── 阅读文章 ──

13_线程池的实际操作

• 参考 https://www.cnblogs.com/kuoAT/p/6714762.html

---

1. 线程池一般就是这么用的

    public static void main(String[] args) {
   
        ExecutorService executorService = Executors.newFixedThreadPool(8);
    
        Future<Integer> future = executorService.submit(new Callable<Integer>() {
            @Override
            public Integer call() throws Exception {    
                // doSomething();
                return null;
            }
        });
    
        try {
            System.out.println(future.get());
        } catch (InterruptedException | ExecutionException e) {
            e.printStackTrace();
        }
    }
   

   也就是说 submit 一个任务，然后用 future 对象来异步获取结果

2. 几个类和接口的继承关系是

   Executor <— ExecutorService <— AbstractExecutorService <— ThreadPoolExecutor

   而创建线程池的时候使用的其实就是 ThreadPoolExecutor

        public static ExecutorService newFixedThreadPool(int nThreads) {
            
            return new ThreadPoolExecutor(nThreads, nThreads, 0L, TimeUnit.MILLISECONDS, new LinkedBlockingQueue<Runnable>());
        }
   

3. 进入 submit 方法是这样的

    public <T> Future<T> submit(Callable<T> task) {
    
        if (task == null)

───
── 所给信息 ──

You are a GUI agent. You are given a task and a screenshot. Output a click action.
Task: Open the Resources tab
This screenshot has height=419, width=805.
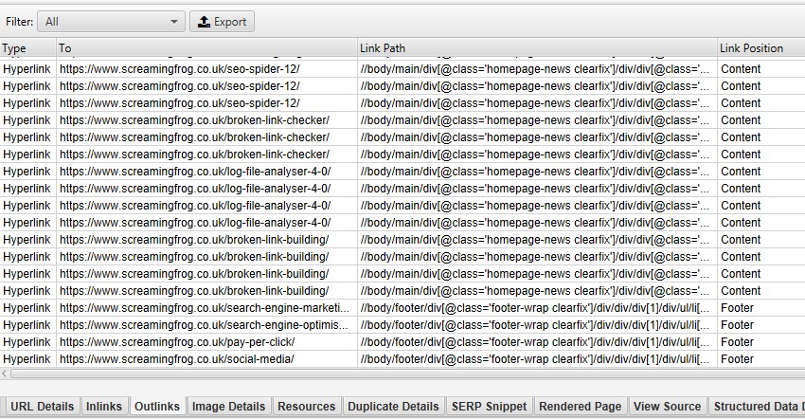[306, 407]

───

**练习要求**
A. 根据线程池文章，为什么说创建线程池时实际用到的是 ThreadPoolExecutor？请用一到三句话说明。
B. 更新线程池文章中的一段：从含有“而创建线程池的时候使用的其实就是 ThreadPoolExecutor”的地方开始，到“(task == null)”结束，把其中的“LinkedBlockingQueue”换成“ArrayBlockingQueue”后重写这段内容。

**答案列表**
A. 因为 newFixedThreadPool 方法的代码直接返回 new ThreadPoolExecutor(nThreads, nThreads, 0L, TimeUnit.MILLISECONDS, new LinkedBlockingQueue<Runnable>())，也就是说，创建线程池时实际得到的就是一个 ThreadPoolExecutor 对象。

B.
而创建线程池的时候使用的其实就是 ThreadPoolExecutor

        public static ExecutorService newFixedThreadPool(int nThreads) {
            
            return new ThreadPoolExecutor(nThreads, nThreads, 0L, TimeUnit.MILLISECONDS, new ArrayBlockingQueue<Runnable>());
        }
   

3. 进入 submit 方法是这样的

    public <T> Future<T> submit(Callable<T> task) {
    
        if (task == null)